-- Start of Available data --

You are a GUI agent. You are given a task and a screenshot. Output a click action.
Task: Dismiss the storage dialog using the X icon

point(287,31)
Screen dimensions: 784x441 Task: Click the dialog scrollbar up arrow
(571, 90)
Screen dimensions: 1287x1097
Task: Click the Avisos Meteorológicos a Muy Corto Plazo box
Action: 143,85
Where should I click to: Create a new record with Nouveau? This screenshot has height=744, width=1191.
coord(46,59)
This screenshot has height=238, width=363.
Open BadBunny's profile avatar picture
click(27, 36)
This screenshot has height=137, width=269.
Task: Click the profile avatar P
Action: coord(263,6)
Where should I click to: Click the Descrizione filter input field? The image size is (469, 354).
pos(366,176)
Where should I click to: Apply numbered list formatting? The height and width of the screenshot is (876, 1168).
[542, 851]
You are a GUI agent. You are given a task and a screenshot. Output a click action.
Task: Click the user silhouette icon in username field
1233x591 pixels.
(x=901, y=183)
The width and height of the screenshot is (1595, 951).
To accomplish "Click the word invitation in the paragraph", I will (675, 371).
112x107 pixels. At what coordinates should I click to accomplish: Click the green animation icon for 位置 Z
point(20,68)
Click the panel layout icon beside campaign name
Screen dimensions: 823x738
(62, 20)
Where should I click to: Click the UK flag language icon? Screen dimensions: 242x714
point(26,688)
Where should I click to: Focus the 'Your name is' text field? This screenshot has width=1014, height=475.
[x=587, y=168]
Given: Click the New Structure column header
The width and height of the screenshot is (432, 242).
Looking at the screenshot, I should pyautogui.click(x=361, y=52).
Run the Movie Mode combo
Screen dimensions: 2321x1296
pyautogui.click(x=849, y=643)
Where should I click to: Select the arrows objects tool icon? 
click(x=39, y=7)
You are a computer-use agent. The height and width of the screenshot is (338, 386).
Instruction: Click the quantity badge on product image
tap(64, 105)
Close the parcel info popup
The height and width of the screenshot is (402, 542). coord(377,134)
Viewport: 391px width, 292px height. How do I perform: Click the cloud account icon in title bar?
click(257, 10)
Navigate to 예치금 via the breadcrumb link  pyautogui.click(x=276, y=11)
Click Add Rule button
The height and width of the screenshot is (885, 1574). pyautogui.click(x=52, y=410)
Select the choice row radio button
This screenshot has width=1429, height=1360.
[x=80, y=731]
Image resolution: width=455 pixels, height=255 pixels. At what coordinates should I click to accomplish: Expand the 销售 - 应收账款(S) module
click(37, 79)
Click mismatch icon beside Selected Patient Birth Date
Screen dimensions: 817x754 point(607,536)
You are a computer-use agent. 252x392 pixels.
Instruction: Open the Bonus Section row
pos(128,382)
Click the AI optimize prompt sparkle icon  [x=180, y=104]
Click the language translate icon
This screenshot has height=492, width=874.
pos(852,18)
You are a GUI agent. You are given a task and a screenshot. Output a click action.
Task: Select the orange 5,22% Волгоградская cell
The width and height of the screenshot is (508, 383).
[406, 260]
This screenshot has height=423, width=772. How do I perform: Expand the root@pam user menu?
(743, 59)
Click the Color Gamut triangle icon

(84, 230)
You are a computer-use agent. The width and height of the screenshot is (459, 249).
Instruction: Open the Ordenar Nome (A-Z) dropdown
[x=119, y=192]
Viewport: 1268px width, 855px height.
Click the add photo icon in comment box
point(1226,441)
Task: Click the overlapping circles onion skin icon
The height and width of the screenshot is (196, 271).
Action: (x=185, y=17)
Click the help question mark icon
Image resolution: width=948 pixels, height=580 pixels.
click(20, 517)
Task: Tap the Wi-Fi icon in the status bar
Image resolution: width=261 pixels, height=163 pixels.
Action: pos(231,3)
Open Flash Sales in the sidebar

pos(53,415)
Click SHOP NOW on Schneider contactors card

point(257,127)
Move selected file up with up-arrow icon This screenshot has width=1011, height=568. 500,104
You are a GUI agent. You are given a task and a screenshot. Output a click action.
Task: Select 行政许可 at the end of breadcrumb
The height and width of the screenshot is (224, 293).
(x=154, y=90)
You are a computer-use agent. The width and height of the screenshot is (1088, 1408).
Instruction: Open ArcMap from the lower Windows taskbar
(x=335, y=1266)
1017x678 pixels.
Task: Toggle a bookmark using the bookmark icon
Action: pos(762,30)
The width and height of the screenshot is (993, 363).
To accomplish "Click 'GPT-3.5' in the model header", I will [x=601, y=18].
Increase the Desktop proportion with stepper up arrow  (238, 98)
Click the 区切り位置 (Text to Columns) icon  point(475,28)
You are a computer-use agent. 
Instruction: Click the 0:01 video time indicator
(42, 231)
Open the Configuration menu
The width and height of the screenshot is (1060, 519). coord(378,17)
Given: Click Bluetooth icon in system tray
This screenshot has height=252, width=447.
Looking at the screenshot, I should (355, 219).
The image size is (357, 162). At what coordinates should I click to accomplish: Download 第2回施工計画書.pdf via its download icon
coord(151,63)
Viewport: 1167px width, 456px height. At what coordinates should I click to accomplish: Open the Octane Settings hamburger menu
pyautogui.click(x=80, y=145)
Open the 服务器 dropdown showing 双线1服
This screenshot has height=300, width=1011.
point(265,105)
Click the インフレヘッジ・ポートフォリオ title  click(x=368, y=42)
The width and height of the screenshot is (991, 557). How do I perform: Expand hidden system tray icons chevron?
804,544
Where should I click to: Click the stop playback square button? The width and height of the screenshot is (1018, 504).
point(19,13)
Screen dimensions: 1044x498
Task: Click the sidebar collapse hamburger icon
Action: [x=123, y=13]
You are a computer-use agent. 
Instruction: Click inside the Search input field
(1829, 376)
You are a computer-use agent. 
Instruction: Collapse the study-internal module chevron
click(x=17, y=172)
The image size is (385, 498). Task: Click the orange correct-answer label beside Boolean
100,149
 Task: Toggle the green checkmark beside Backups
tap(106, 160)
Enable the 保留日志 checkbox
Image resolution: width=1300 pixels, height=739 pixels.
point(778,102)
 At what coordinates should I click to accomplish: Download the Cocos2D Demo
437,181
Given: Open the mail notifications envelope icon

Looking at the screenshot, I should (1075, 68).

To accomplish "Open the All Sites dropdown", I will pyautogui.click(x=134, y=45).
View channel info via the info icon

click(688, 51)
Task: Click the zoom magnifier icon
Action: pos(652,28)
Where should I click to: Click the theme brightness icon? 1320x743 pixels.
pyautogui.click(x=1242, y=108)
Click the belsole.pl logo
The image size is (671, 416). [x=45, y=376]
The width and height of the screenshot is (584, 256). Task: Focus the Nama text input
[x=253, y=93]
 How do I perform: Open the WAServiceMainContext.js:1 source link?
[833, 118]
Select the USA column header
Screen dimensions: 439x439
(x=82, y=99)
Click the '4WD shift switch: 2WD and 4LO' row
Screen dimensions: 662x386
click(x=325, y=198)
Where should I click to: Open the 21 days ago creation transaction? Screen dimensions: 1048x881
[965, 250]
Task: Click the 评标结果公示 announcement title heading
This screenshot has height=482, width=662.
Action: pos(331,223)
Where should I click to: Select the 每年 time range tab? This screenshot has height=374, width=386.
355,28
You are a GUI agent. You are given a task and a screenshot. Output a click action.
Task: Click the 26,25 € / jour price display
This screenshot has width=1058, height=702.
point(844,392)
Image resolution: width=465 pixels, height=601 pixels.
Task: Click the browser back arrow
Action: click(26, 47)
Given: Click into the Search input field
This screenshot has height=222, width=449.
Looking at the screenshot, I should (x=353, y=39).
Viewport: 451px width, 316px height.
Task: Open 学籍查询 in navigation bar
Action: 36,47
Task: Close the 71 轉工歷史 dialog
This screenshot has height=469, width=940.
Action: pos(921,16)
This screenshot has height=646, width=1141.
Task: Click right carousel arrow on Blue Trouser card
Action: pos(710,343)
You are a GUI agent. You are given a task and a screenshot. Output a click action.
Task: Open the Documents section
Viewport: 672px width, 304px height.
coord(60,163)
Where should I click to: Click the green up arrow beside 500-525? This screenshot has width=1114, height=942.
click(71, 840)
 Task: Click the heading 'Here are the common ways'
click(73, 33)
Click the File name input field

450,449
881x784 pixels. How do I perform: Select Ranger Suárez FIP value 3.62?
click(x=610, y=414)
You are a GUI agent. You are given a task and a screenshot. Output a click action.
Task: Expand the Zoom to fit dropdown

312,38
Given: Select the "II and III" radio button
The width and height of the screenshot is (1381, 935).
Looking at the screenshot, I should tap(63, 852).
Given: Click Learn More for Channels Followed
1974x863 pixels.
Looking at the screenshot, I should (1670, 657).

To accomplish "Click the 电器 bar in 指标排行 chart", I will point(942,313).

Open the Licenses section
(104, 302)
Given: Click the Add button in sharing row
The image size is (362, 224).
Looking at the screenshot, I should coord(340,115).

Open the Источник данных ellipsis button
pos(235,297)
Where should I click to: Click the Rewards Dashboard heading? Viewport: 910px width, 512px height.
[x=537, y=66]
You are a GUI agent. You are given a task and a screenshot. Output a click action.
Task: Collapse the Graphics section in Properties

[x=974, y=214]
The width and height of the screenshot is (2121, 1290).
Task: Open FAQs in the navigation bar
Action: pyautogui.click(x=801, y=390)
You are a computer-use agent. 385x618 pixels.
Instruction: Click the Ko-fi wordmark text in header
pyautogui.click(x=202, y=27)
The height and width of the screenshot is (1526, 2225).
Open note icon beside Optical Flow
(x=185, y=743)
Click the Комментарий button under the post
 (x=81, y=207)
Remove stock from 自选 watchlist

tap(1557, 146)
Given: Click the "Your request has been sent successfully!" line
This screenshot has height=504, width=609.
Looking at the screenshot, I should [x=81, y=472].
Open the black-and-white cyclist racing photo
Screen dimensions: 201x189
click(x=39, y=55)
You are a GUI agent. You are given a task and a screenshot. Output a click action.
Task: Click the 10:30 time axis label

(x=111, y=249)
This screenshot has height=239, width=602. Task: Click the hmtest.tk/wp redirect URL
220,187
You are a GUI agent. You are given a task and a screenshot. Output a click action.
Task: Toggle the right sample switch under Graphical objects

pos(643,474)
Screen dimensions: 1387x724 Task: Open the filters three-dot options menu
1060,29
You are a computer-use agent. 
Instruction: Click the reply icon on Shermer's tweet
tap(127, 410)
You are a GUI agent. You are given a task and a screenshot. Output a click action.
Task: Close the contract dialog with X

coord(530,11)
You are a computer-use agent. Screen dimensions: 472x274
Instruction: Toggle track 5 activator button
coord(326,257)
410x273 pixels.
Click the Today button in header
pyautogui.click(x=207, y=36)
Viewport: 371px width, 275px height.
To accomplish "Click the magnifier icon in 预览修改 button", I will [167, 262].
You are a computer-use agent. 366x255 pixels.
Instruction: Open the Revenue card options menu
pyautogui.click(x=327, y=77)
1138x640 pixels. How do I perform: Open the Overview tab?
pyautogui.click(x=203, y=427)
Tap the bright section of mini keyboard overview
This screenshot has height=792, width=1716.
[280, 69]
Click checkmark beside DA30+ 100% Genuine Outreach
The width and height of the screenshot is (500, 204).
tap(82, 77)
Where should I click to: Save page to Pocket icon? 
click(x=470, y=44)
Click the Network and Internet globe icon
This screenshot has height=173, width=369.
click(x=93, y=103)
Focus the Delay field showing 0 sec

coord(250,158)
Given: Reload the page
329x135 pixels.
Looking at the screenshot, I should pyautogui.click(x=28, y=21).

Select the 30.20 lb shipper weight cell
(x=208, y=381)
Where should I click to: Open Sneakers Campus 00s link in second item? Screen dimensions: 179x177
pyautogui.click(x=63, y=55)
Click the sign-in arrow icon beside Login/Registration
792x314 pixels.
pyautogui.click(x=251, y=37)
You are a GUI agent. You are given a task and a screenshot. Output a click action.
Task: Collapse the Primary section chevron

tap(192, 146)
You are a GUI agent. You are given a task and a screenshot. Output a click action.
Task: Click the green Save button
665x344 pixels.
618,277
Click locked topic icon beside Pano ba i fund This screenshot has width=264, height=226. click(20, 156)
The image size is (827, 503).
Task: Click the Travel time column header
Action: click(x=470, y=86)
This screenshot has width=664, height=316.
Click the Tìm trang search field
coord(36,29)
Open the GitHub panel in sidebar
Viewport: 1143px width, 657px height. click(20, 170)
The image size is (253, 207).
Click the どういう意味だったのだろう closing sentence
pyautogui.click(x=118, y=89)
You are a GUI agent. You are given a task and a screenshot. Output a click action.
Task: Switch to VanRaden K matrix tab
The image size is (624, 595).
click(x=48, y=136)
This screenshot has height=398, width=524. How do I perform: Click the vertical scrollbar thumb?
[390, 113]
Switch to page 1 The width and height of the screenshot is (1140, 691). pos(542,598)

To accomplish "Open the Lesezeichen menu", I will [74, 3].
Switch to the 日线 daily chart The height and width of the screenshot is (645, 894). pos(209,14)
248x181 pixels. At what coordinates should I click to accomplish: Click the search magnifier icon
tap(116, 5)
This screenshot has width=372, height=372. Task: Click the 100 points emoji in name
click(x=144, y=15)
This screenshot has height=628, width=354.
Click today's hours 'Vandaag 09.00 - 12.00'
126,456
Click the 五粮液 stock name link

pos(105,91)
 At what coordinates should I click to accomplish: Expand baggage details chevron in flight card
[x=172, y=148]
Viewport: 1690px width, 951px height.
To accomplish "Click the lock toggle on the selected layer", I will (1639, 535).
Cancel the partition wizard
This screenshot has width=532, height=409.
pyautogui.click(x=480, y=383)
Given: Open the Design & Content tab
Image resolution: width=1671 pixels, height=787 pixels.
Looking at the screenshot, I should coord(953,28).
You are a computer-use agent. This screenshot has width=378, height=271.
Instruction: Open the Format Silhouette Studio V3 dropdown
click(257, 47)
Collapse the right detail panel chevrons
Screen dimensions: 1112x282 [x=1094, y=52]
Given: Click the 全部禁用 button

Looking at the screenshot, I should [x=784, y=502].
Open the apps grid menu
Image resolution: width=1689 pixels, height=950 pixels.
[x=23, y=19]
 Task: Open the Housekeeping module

-- End of Available data --

Given task — Rewrite the lines of the records as a JSON list of strings, one string per line and no blank lines, starting with the line that contains "Click SHOP NOW on Schneider contactors card" and going on through the line that contains "coord(151,63)".

Solved problem —
[
  "Click SHOP NOW on Schneider contactors card",
  "point(257,127)",
  "Move selected file up with up-arrow icon This screenshot has width=1011, height=568. 500,104",
  "You are a GUI agent. You are given a task and a screenshot. Output a click action.",
  "Task: Select 行政许可 at the end of breadcrumb",
  "The height and width of the screenshot is (224, 293).",
  "(x=154, y=90)",
  "You are a computer-use agent. The width and height of the screenshot is (1088, 1408).",
  "Instruction: Open ArcMap from the lower Windows taskbar",
  "(x=335, y=1266)",
  "1017x678 pixels.",
  "Task: Toggle a bookmark using the bookmark icon",
  "Action: pos(762,30)",
  "The width and height of the screenshot is (993, 363).",
  "To accomplish \"Click 'GPT-3.5' in the model header\", I will [x=601, y=18].",
  "Increase the Desktop proportion with stepper up arrow  (238, 98)",
  "Click the 区切り位置 (Text to Columns) icon  point(475,28)",
  "You are a computer-use agent. ",
  "Instruction: Click the 0:01 video time indicator",
  "(42, 231)",
  "Open the Configuration menu",
  "The width and height of the screenshot is (1060, 519). coord(378,17)",
  "Given: Click Bluetooth icon in system tray",
  "This screenshot has height=252, width=447.",
  "Looking at the screenshot, I should (355, 219).",
  "The image size is (357, 162). At what coordinates should I click to accomplish: Download 第2回施工計画書.pdf via its download icon",
  "coord(151,63)"
]